Monetizing dengan Community Engagement
Jenis
iklan ini memang masih sangat jarang dipakai oleh media online Indonesia.
Karena untuk menerapkan jenis ini, basis pembaca sebuah situs sudah harus kuat
dan memiliki komunitas dengan basis user atau reader yang solid. Walau belum
begitu massif diterapkan, namun sudah ada beberapa media online yang
menghidupkan situs dengan konsep ini. Salah satunya adalah media warga,
Kompasiana.
Pada
model bisnis ini, pihak pengiklan akan mendanai kegiatan online maupun offline
dari komunitas yang dimiliki sebuah media online tertentu baik berbentuk event
sponsorship, forum sponsorhip dan/atau online activation. Dengan model bisnis
community engagement pesan-pesan berkonotasi iklan bisa disampaikan melalui
spanduk, poster, swag, atau material cetak lain yang menampilkan logo atau
slogan pengiklan tersebut.
6.
Monetizing dengan Community Insight
Model
bisnis yang satu ini sebenarnya tidak jauh berbeda dengan konsep yang ketiga di
atas.

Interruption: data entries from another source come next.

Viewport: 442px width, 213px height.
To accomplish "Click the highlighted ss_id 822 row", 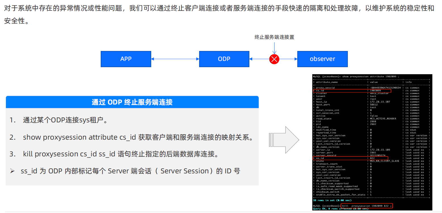I will (x=350, y=158).
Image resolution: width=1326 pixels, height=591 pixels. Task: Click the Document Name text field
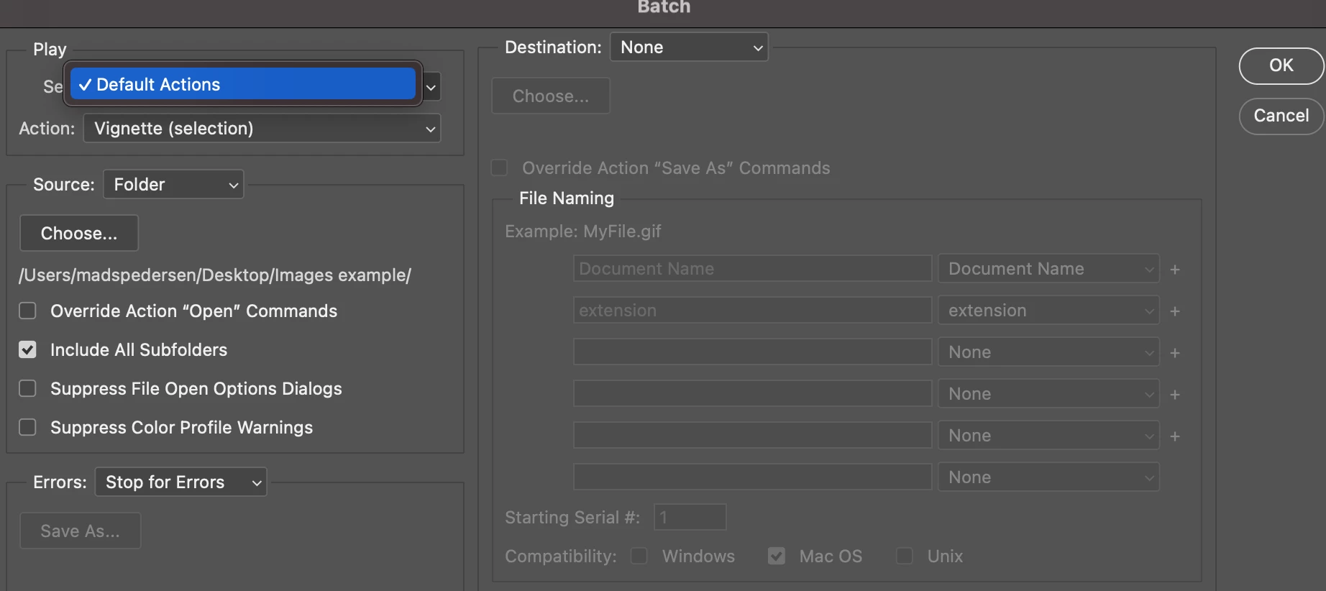[752, 269]
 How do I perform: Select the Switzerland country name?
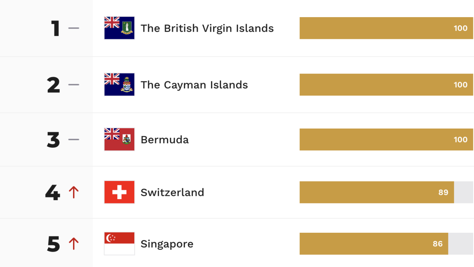(x=172, y=193)
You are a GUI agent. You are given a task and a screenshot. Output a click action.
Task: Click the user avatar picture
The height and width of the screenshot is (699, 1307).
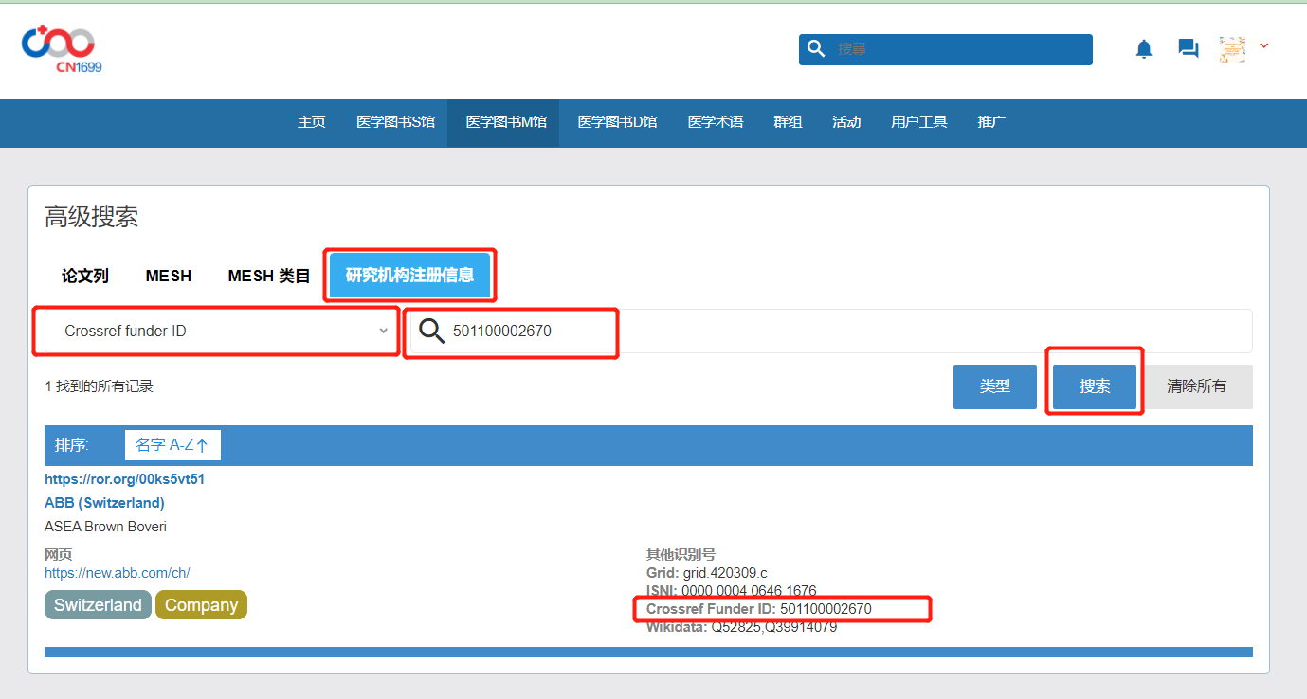1232,49
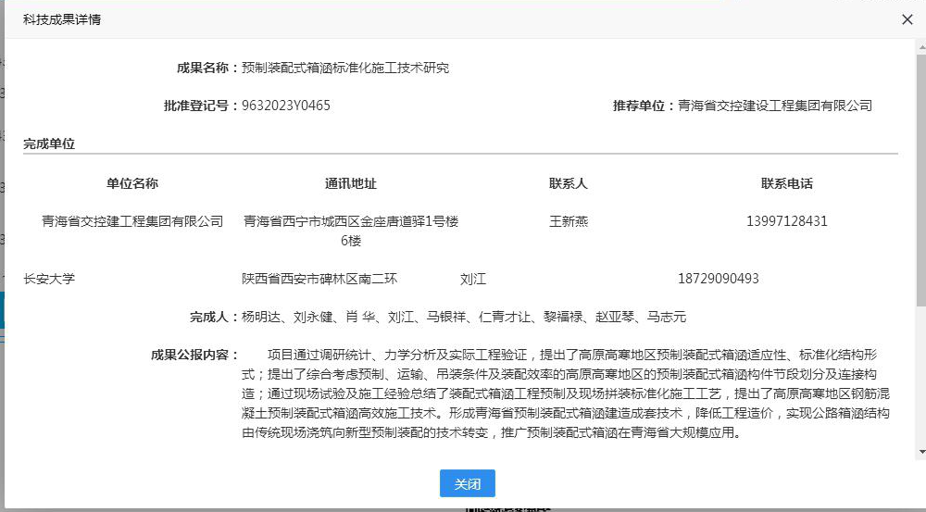Click the 科技成果详情 dialog title
926x512 pixels.
coord(62,19)
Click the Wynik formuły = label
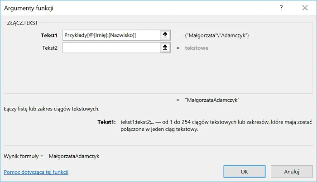This screenshot has width=317, height=182. [23, 156]
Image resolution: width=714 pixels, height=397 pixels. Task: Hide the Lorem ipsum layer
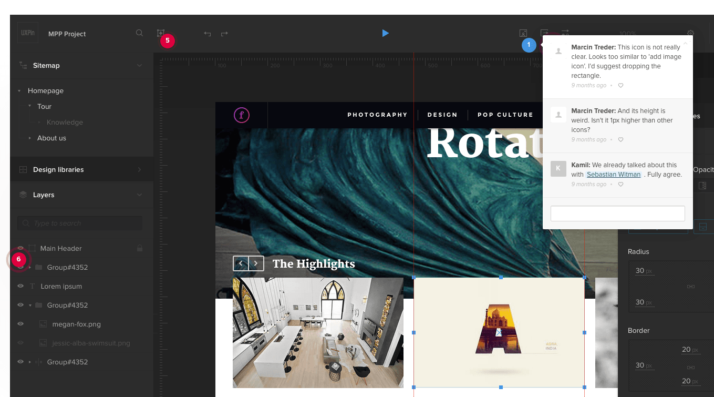pyautogui.click(x=20, y=286)
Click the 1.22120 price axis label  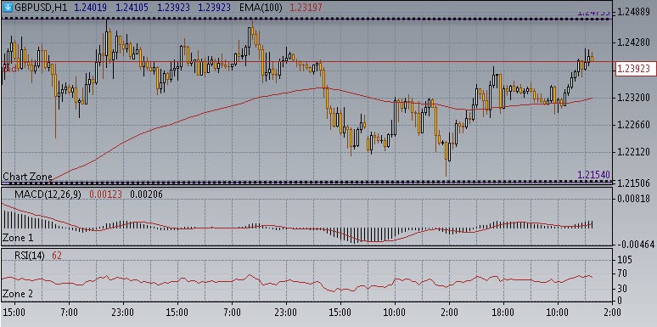click(x=633, y=152)
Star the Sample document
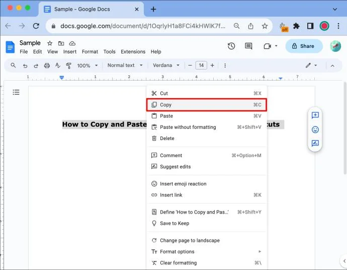The height and width of the screenshot is (270, 347). point(50,43)
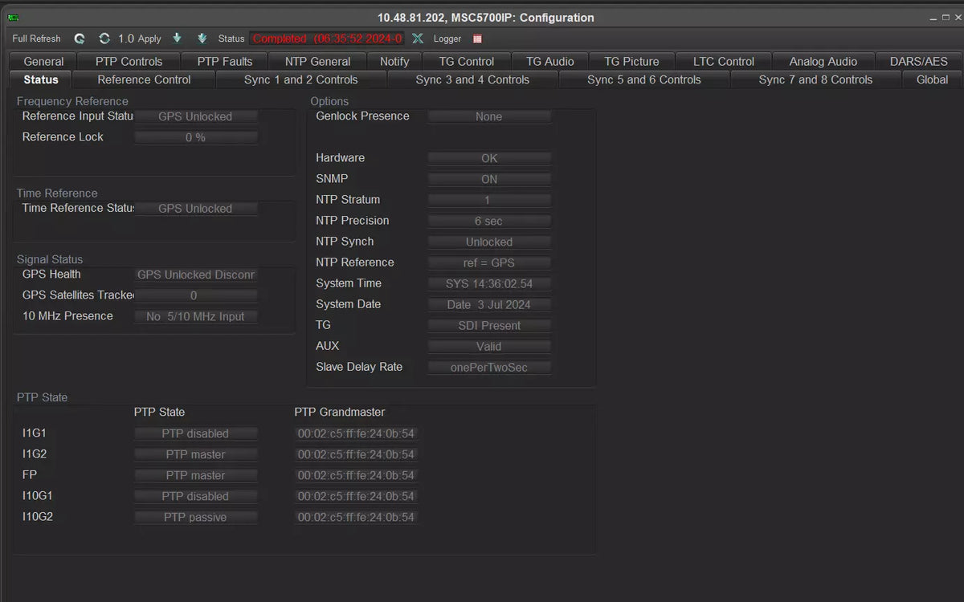
Task: Click the red Completed status message field
Action: pyautogui.click(x=327, y=39)
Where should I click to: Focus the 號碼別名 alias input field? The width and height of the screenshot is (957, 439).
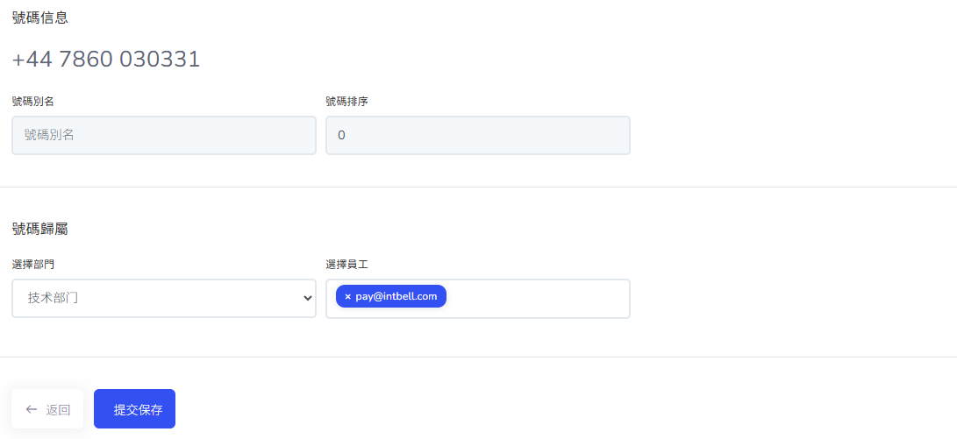(163, 135)
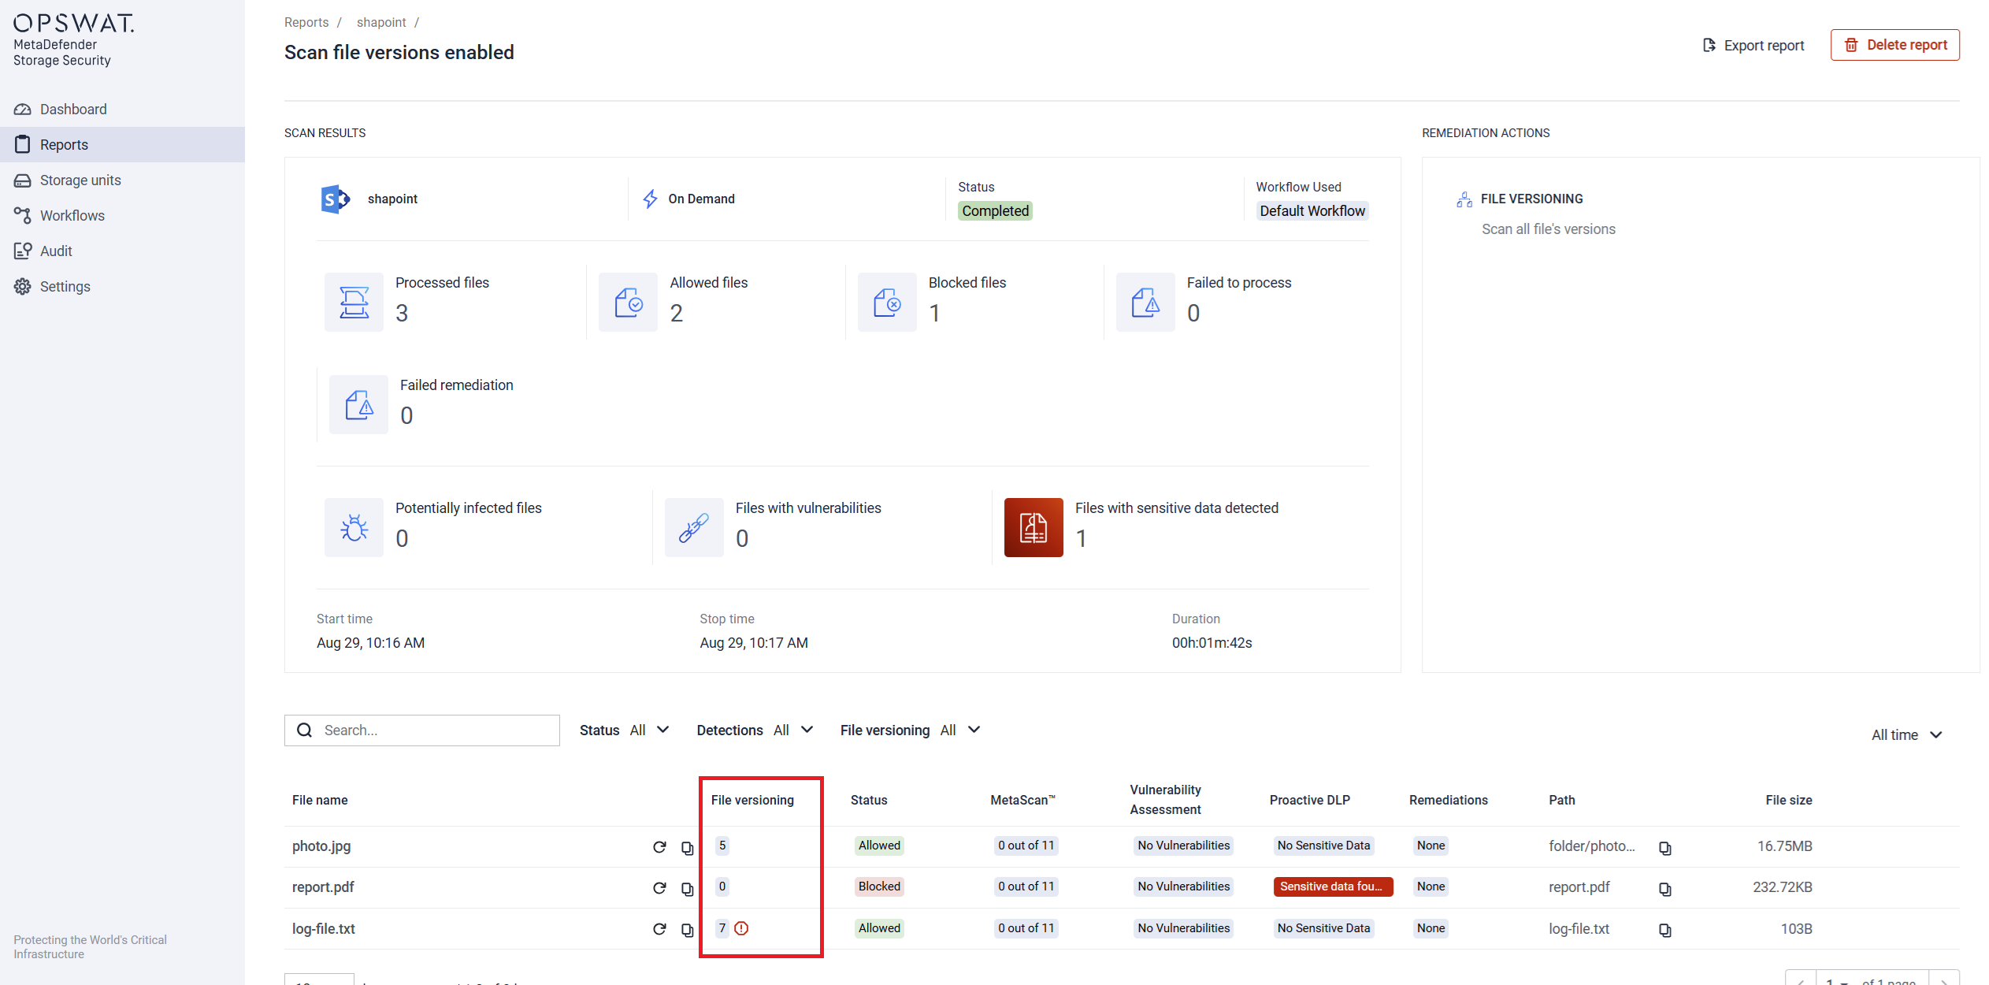This screenshot has height=985, width=1989.
Task: Open the Workflows sidebar item
Action: (x=72, y=216)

Bedanya, produk atau brand tertentu menjadikan komunitas dari sebuah
media online lebih sebagai obyek research yang disebut brand and competitor
research atau obyek survey yang disebut consumer survey.
Untuk
beberapa kebutuhan marketing tertentu, beberapa anggota komunitas juga
dikumpulkan secara offline untuk research atau survey yang lebih terfokus
dengan konsep focus discussion group. Konsep bisnis ini lebih sering digunakan
oleh media online yang punya forum pribadi, seperti Detik, Kompas, Viva dan
yang paling aktif adalah Kaskus.
Konsep
monetizing dengan community insight memang menjadi sumber penghasilan yang
besar. Namun untuk menciptakan itu, butuh waktu yang lama dan harus diawali dengan
membangun traffic yang memadai terlebih dahulu.
7.
Monetizing dengan Premium Content Subscription
Ini
adalah konsep monetizing yang sebenarnya sangat jarang di gunakan untuk media
online. Ada beberapa media online di Indonesia yang menerapkan ini, namun tidak
begitu populer di masyarakat. Hal ini karena konsep ini mengharuskan setiap
pengunjung untuk membayar jika hendak membaca berita.